Instead she found an office atmosphere with clean floors and wide hallways that smelled faintly of Lysol. She wouldn't have said it was quiet as a tomb, but when she walked toward the detectives' division with Ty, she could hear her heels click on the floor.
The detectives' area was scattered with desks, utilitarian, but not scarred and dented as had been her hope. There was the scent of coffee, but it smelled fresh and rich. She did see guns, so that was something. Strapped to belts or harnessed over shoulders. It seemed odd to see them in the well-lit room where the major sound was the clicking of computer keys.
As she scanned, she connected with Claremont.
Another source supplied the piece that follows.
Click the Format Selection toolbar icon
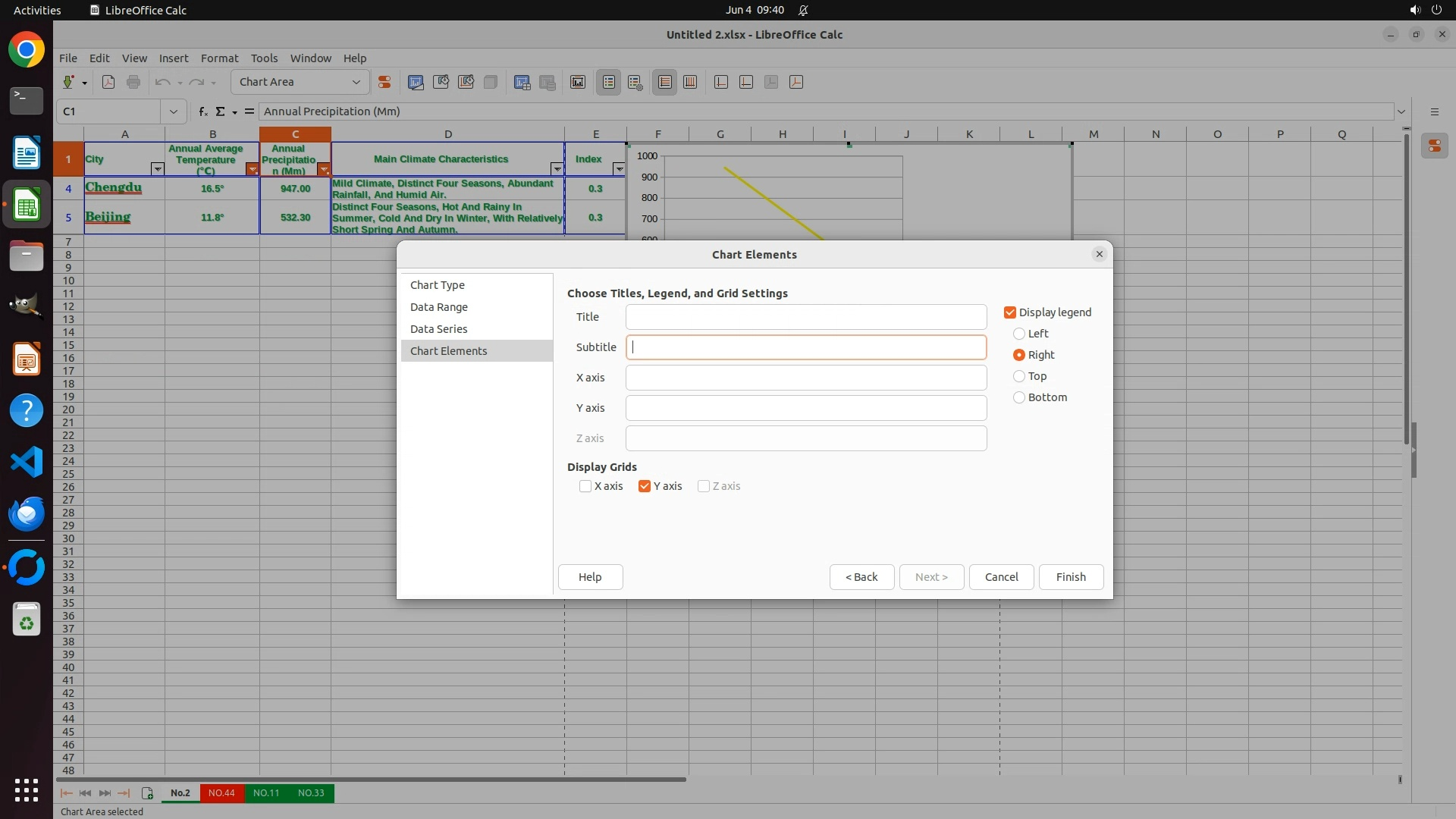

He glanced toward a door on the side of the room, then rose and walked toward them.
"Ms. Giambelli."
"I need to talk to you about my father. About arrangements, and your investigation."
"When I spoke to you on the phone—"
"I know what you told me on the phone, Detective. Basically nothing. I think I'm entitled to more information, and I'm certainly entitled to know when my father's body will be released. I'm going to tell you my next step will go over your head. I'll start using every connection I have. And believe me, my family has many connections."
"I'm aware of that. Why don't we use the lieutenant's office." He gestured, then cursed under his breath when the side door opened and his partner walked out with Rene.
She was magnificent in black. Pale of cheek, with her hair shining like the sun and coiled at the nape, she was the perfect picture of the society widow. Sophia imagined she'd studied the results carefully before stepping out and she hadn't been able to resist relieving the black with a delicate diamond starburst brooch.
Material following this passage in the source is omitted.